Most times I am aware of things pulling me in several different directions which makes it hard to focus on any one thing. Except karate, which continues to soothe, to make happy, to ground momentarily. As does reading. I just read a short story, by Tessa Hadley, where a girl coping with grief of multiple losses wraps a blanket around her body and loses herself in books whenever she can. I am aware though that what I read and loved in the first week of 2020 no longer interests me now. And if we are what we read, as many book clubs I belong to say, then I suppose I don’t know who I am since most times I am so uncertain about what I want to read, but it is definitely not what I wanted to read last year. It shouldn’t surprise me that I am not the same person that I was before covid became the threat it is. My life isn’t that deeply changed by covid, so why should I be changed, I say to myself. But then the world has changed completely, and I live in the world almost completely. 

 

It is true that karate and reading feel good, but both are addictions that take me away from something uncomfortable writhing within that I can’t yet touch and name.
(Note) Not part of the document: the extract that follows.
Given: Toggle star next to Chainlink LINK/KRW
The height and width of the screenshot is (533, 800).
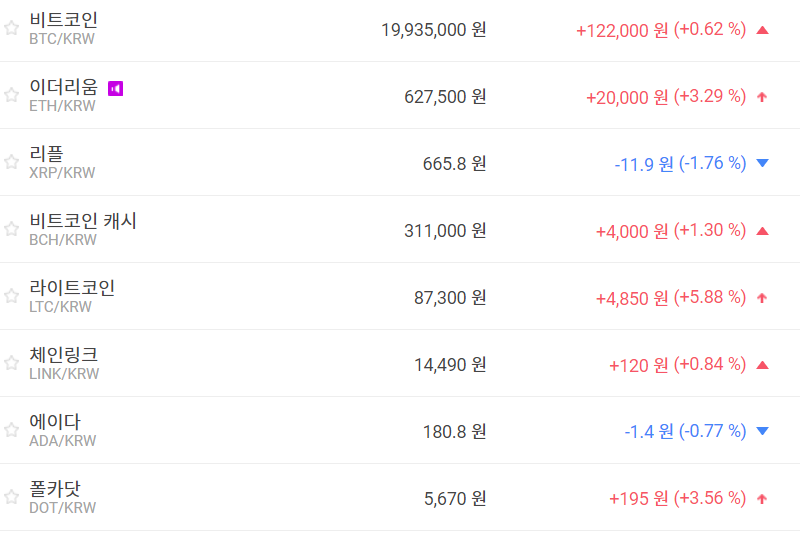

I feel a need to stop soothing myself using these and focus on the queasy feelings inside which seem to be blocking some vital connection to both the outside and inside. Or maybe the connection is so strong, or it may simply be that I devour all news about the issues people are facing in the world, that everything uneasy in the world finds its way into me, and this overload is best solved by the process of detachment that reading and karate give me.

 

I wonder how others are in this bog of covid? Fatigued and beaten down, or hopeful and still seeing it all as way to slow down, and get rid of the unnecessary from their lives? I remember how I had felt in March and April, that my life was slow enough and I had already pruned it to the basics, and rather than listening more to my true voice the noise in my head became crazier – like all the non-essential rubbish from the deep recesses of everywhere had chosen to invade my mind.  

 

But I do want to prune down further. I want to clear out things – books, which I normally would take down to the library and leave on the shelves where others could browse through and take home if they wanted. But those shelves have been taped off because of covid, so that process will have to wait. I put on the same clothes again and again hoping that they will wear down so I can have more empty space in my wardrobe. I’d even love to cut down my precious stationery, though I don’t know what and how. 

 

I read a report from BBC which says that poorer nations and poorer people are affected more by covid then their richer counterparts. Coloured folks and women more than white men. But this isn’t surprising. Is there a catastrophe that can undo the inequalities and affect the rich more? Or will the world have to be destroyed and re-started from scratch for that to happen. A failed experiment – pour it all out and try again.